The fusion of tiny energy harvesting devices with deep neural networks (DNN) optimized for intermittent execution is vital for sustainable intelligent applications at the edge. However, current intermittent-aware neural architecture search (NAS) frameworks overlook the inherent intermittency management overhead (IMO) of DNNs, leading to under-performance upon deployment. Moreover, we observe that straightforward IMO minimization within NAS may degrade solution accuracy. This work explores the relationship between DNN architectural characteristics, IMO, and accuracy, uncovering the varying sensitivity toward IMO across different DNN characteristics. Inspired by our insights, we present two guidelines for leveraging IMO sensitivity in NAS. First, the overall architecture search space can be reduced to exclude parameters with low IMO sensitivity, and second, network blocks with high IMO sensitivity can be primarily focused during the search, facilitating the discovery of highly accurate networks with low IMO. We incorporate these guidelines into TiNAS, which integrates cutting-edge tiny NAS and intermittent-aware NAS frameworks.
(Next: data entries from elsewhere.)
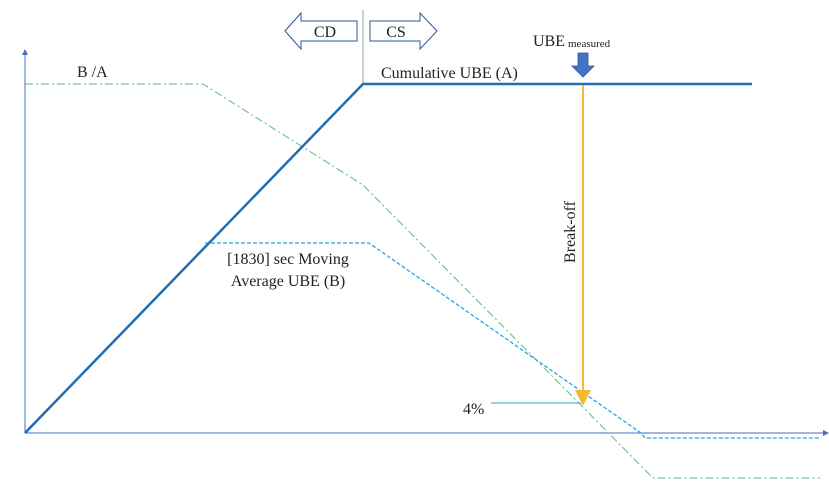 This screenshot has width=829, height=482. Describe the element at coordinates (590, 44) in the screenshot. I see `ube-subscript: measured` at that location.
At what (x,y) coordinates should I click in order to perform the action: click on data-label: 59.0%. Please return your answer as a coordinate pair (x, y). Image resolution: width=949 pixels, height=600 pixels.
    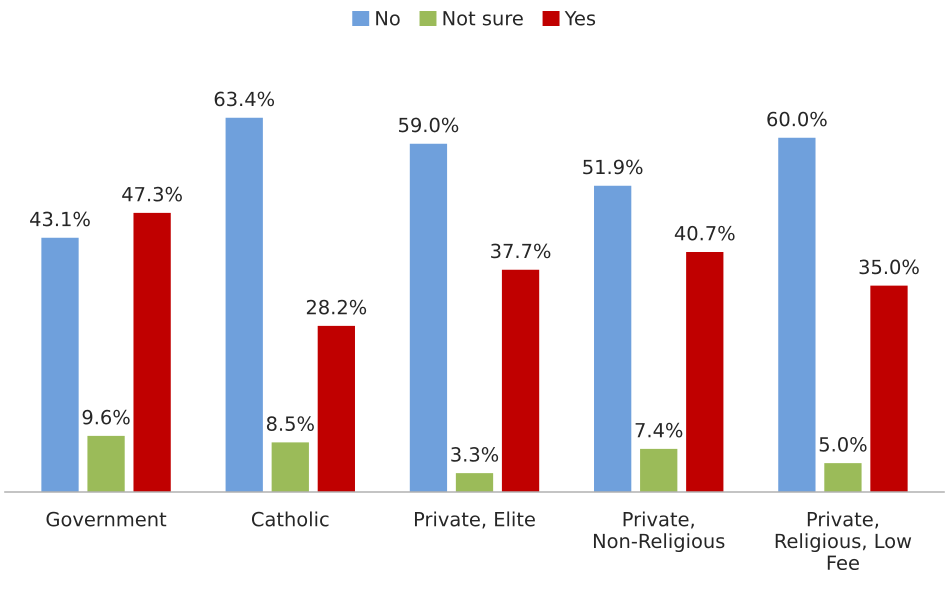
    Looking at the image, I should click on (428, 125).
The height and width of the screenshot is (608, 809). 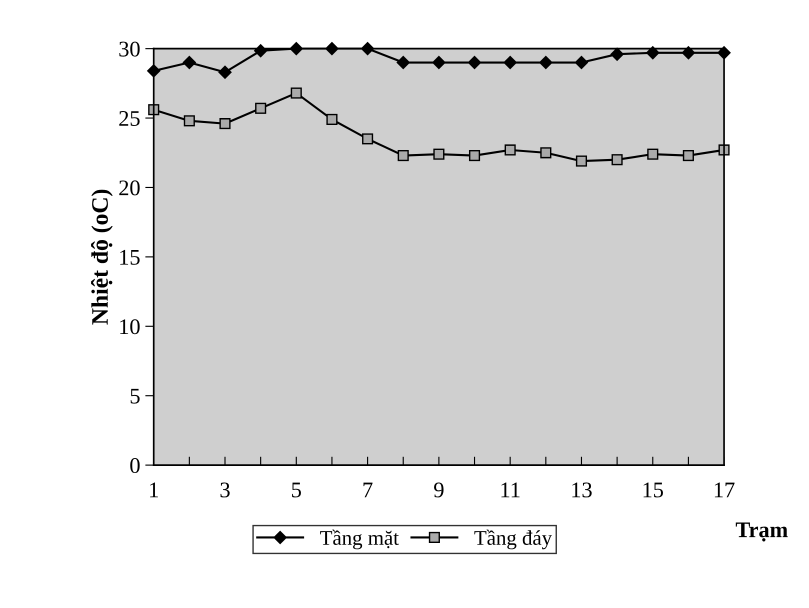 What do you see at coordinates (360, 540) in the screenshot?
I see `legend-label: Tầng mặt` at bounding box center [360, 540].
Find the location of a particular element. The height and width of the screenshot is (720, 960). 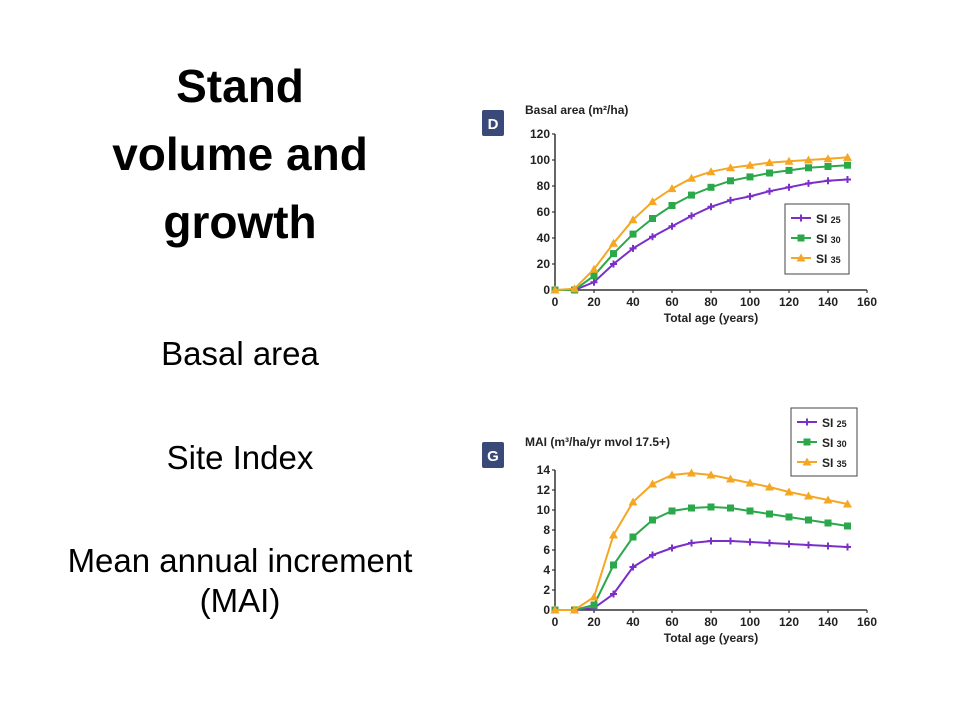

x-axis-label: Total age (years) is located at coordinates (711, 638).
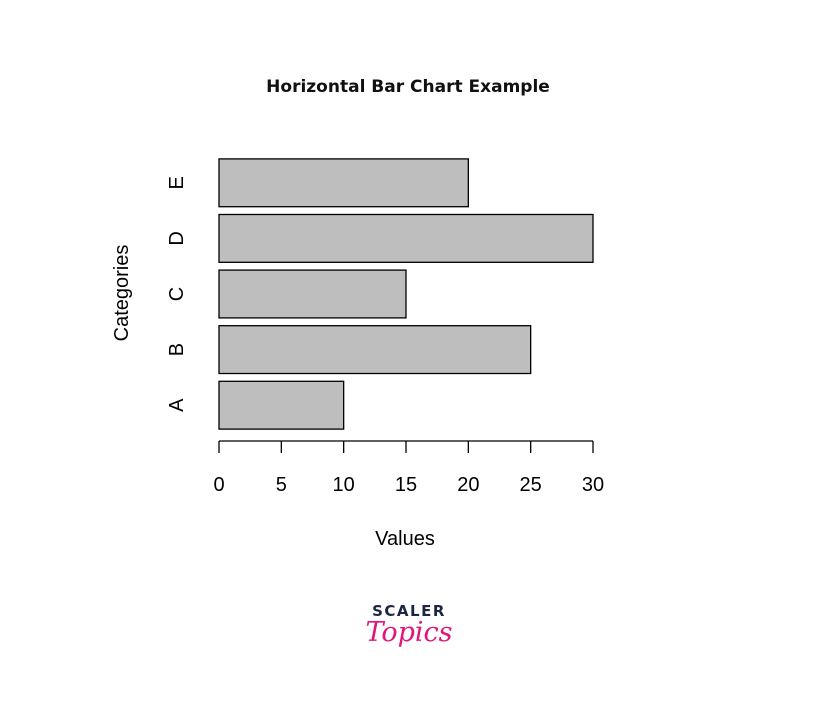 The image size is (817, 705). Describe the element at coordinates (177, 238) in the screenshot. I see `category-label-D: D` at that location.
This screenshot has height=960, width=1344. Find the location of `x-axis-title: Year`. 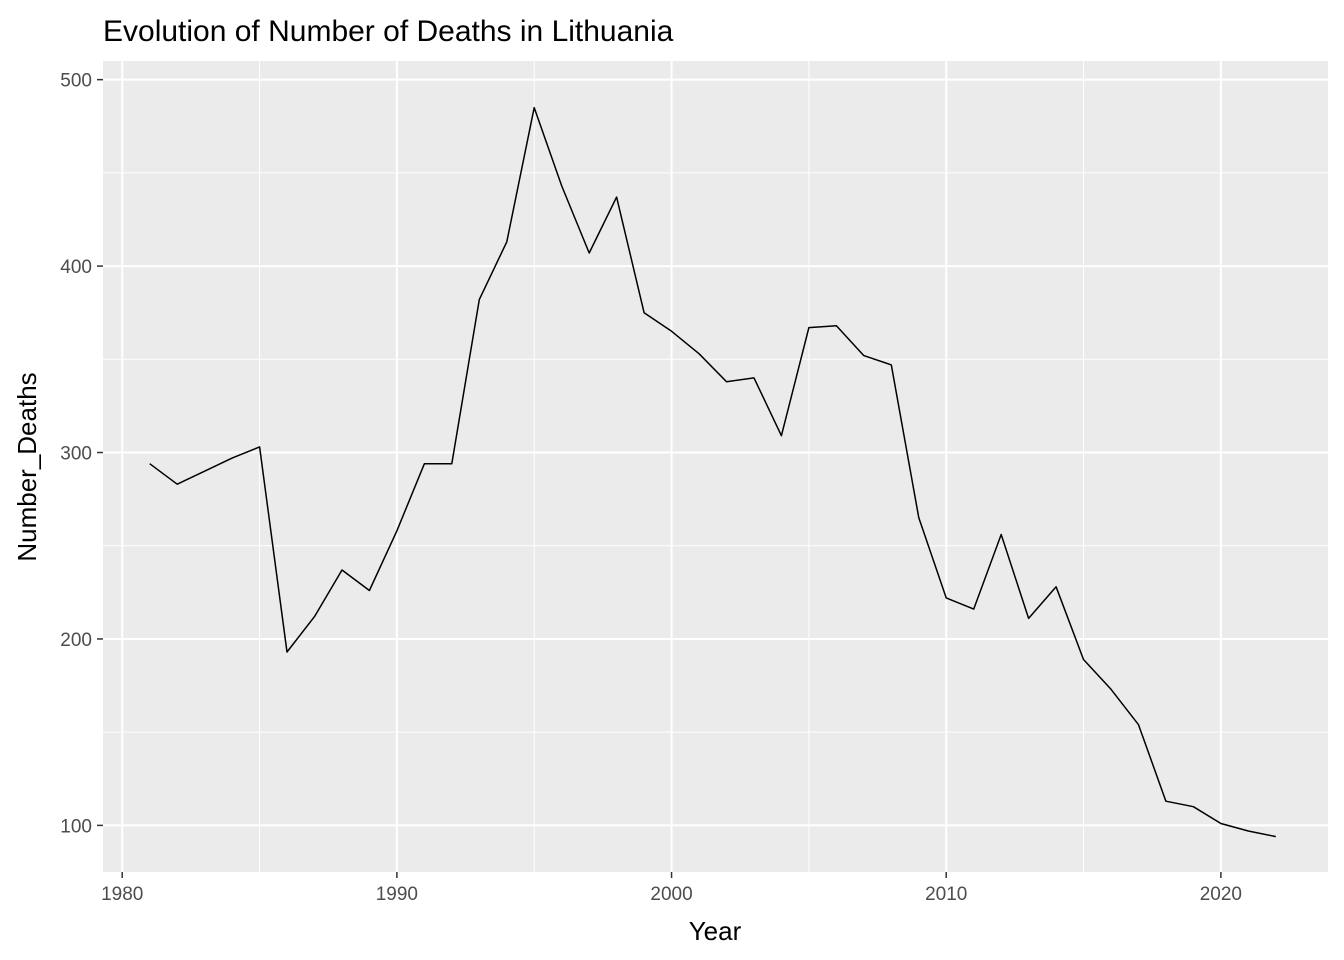

x-axis-title: Year is located at coordinates (716, 931).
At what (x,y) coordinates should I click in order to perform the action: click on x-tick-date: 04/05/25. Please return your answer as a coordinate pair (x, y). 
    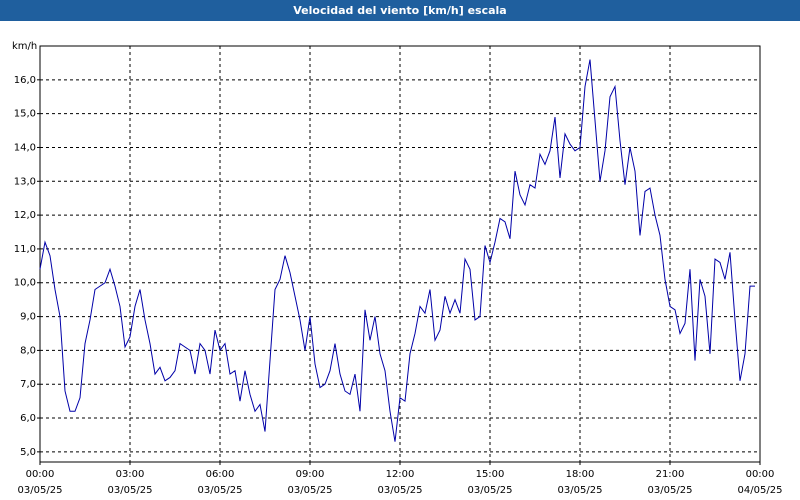
    Looking at the image, I should click on (760, 490).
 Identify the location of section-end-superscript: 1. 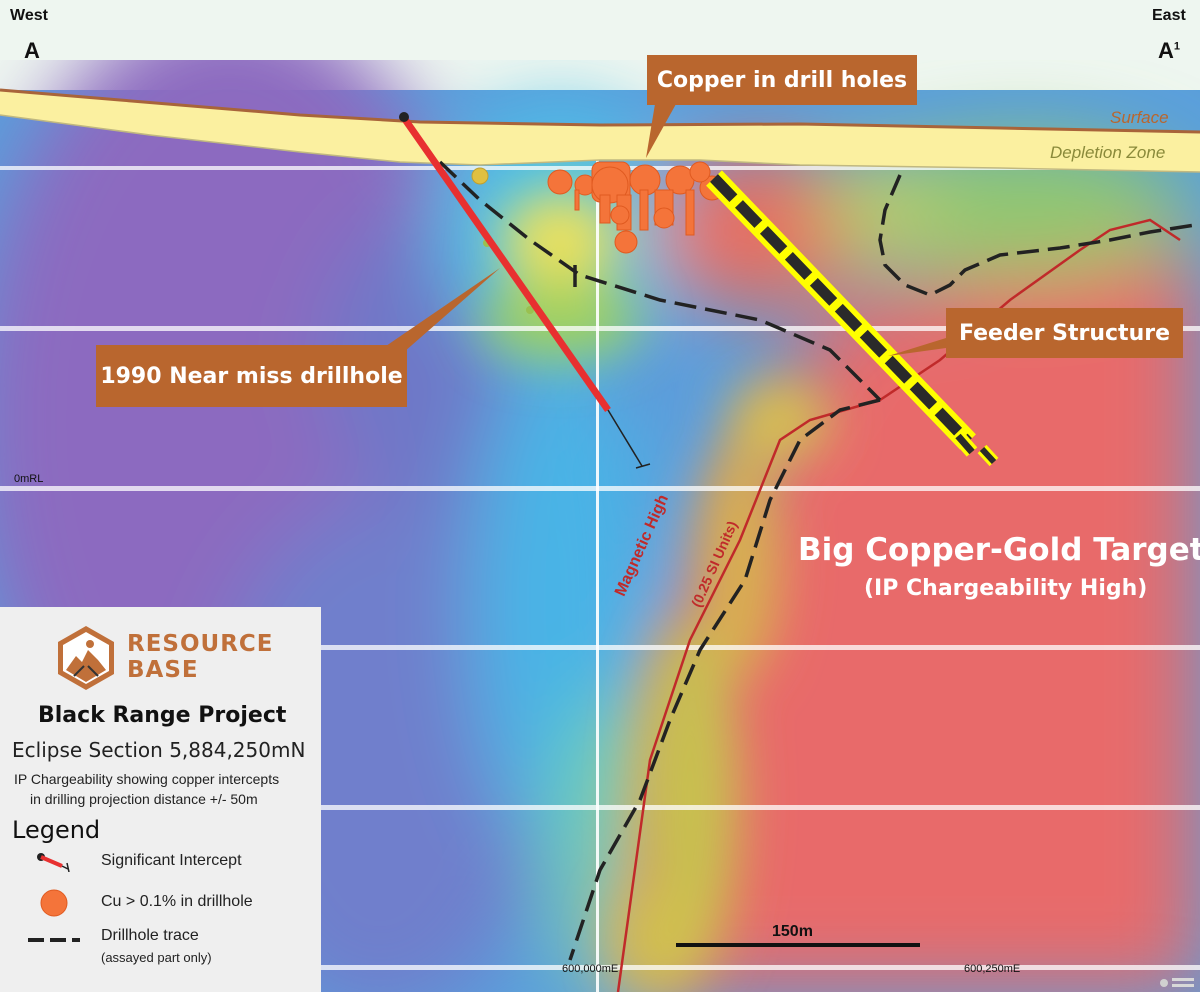
(1177, 46).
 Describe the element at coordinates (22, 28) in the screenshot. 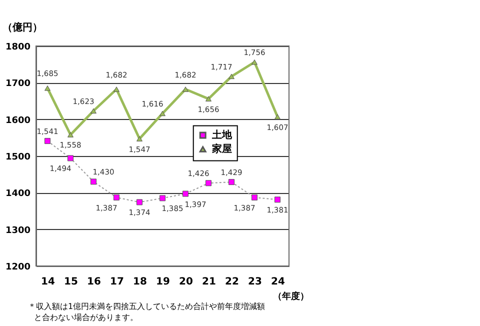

Evaluations are conducted across various datasets and latency requirements, as well as deployment experiments on a Texas Instruments device under different intermittent power profiles. Compared to two variants, one minimizing IMO and the other disregarding IMO, TiNAS, respectively, achieves up to 38% higher accuracy and 33% lower IMO, with greater improvements for larger datasets. Its deployed solutions also achieve up to a 1.33 times inference speedup, especially under fluctuating power conditions.